The official, however, said that the steps could alleviate public concerns about the safety of U.S. beef. Despite efforts by the government to explain that U.S. beef is safe to eat, public concerns have not been fully dispelled with protestors taking to the streets almost every night to demand a renegotiation of the sanitary and phytosanitary (SPS) pact.

Under the SPS deal signed April 18, South Korea greed to open its market to most beef cuts regardless of the age of the cattle as long as specified risk materials (SRMs) are removed. SRMs are banned because they pose the greatest risk of transmitting mad cow disease to humans.

Seoul is expected to implement the new import rules within this week, with U.S. beef expected to hit the market next week at the earliest.

The ministry also said that rice will come under the same guidelines starting on June 22, with strict labelling rules to be enforced for pork, chicken and kimchi as of Dec. 22.

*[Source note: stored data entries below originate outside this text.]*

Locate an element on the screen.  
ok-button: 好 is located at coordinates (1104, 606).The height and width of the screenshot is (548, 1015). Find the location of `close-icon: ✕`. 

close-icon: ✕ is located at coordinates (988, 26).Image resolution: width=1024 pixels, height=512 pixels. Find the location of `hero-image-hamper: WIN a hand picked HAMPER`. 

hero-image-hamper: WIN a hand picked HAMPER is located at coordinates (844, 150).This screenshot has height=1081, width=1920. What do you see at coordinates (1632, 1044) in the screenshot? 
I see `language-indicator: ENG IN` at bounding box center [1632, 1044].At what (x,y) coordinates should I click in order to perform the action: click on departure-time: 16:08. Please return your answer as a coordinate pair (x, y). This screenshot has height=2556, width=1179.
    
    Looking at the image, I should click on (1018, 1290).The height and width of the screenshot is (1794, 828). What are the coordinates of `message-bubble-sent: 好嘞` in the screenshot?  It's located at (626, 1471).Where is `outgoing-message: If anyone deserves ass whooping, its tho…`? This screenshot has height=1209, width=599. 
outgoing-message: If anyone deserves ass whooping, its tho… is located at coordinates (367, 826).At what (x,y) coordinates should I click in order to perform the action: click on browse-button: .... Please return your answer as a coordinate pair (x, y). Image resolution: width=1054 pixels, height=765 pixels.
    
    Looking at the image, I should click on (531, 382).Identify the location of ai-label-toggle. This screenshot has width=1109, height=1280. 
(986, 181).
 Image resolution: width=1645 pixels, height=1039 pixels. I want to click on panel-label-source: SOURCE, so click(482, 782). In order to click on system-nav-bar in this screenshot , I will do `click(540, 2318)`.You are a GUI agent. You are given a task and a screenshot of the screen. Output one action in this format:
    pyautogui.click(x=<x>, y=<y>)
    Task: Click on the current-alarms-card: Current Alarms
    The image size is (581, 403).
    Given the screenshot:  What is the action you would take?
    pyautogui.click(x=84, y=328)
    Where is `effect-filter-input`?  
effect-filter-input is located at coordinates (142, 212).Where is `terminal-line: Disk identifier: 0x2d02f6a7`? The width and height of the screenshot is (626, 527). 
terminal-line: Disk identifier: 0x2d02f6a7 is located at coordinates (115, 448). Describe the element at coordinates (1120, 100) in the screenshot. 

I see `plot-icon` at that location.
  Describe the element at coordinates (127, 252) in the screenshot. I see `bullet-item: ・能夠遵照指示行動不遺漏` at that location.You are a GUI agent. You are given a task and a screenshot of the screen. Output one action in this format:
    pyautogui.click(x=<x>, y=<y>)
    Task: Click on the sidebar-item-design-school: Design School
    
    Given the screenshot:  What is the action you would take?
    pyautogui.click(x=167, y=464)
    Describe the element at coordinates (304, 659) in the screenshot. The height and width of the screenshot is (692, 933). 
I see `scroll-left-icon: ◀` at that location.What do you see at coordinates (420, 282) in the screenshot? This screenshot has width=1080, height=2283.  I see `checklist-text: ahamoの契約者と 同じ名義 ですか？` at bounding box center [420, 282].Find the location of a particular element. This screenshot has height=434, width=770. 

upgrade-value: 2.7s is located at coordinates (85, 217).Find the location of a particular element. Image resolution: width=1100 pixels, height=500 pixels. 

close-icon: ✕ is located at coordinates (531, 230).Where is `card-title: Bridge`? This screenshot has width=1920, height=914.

Over 1,000 monitors are to be sent to ferret out violations, and citizens will be offered rewards of up to 2 million won (US$1,927) for reporting illegal labelling practices.

A business caught mislabeling the country of origin could be fined 30 million won with the owner facing jail time of less than three years. For those that do not label their meat, the fines could reach 5 million won and the authorities could be permitted to order the temporary closing of restaurants.